- Opening Delimiter -
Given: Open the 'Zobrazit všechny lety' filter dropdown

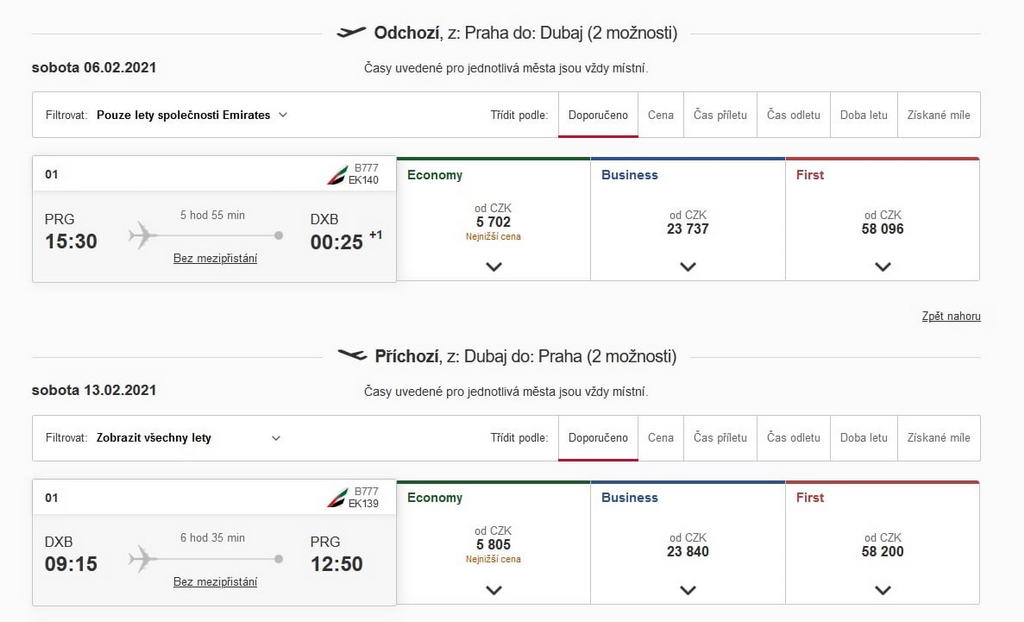Looking at the screenshot, I should 188,438.
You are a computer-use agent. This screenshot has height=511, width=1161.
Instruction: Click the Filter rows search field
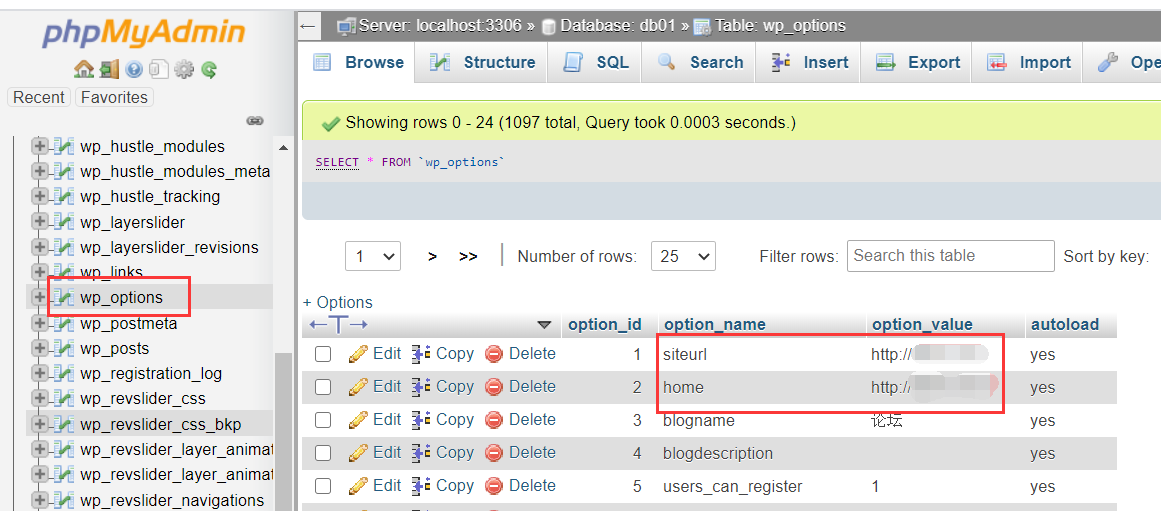[950, 256]
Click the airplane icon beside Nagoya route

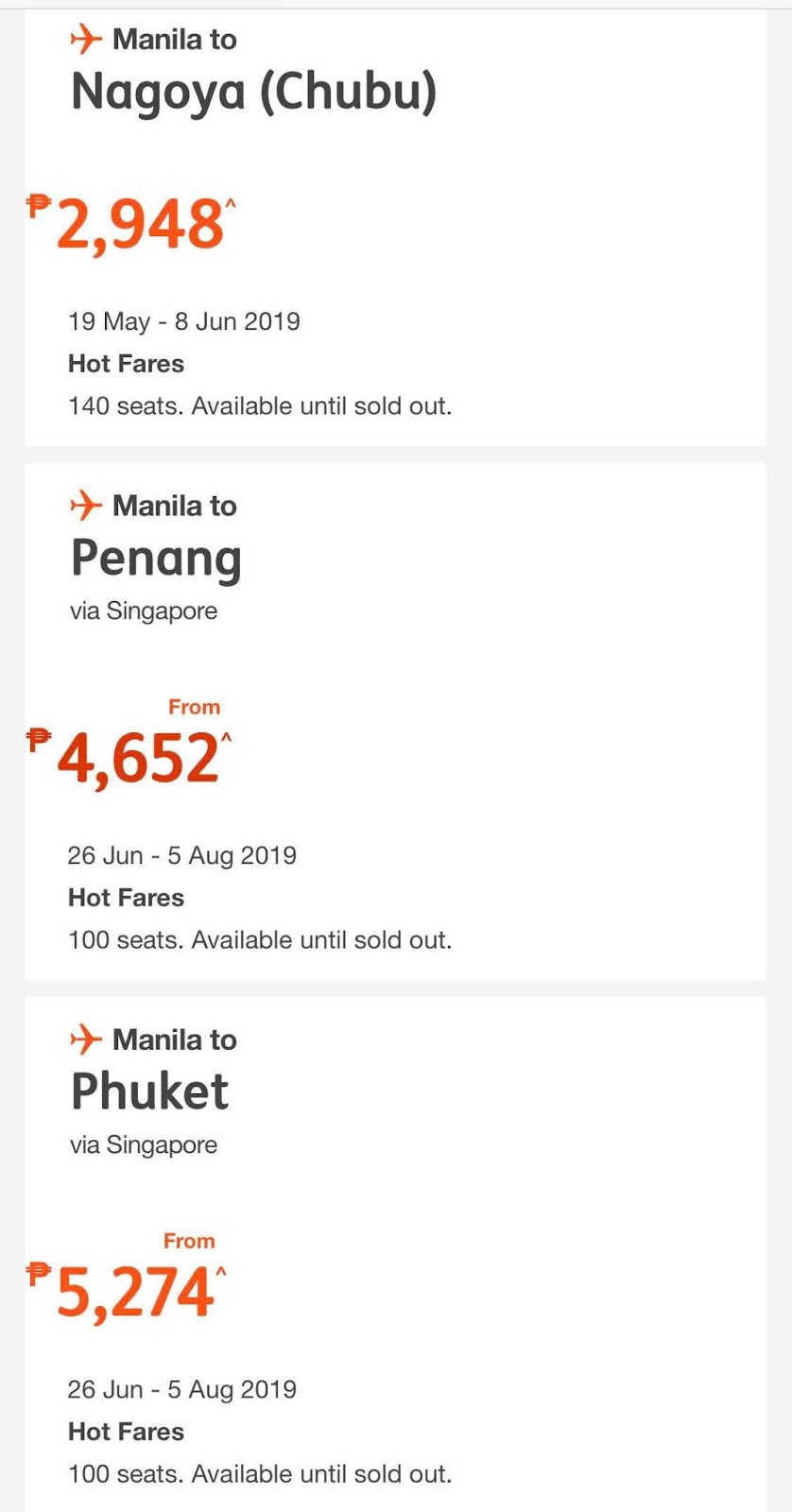coord(85,39)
- Closing Delimiter -
Leave out the pictures and repeat the remaining data exactly.

Given: Open the 'Zobrazit všechny lety' filter dropdown

Looking at the screenshot, I should 188,438.
You are a computer-use agent. This screenshot has height=511, width=1161.
Instruction: Click the Filter rows search field
[950, 256]
Click the airplane icon beside Nagoya route

coord(85,39)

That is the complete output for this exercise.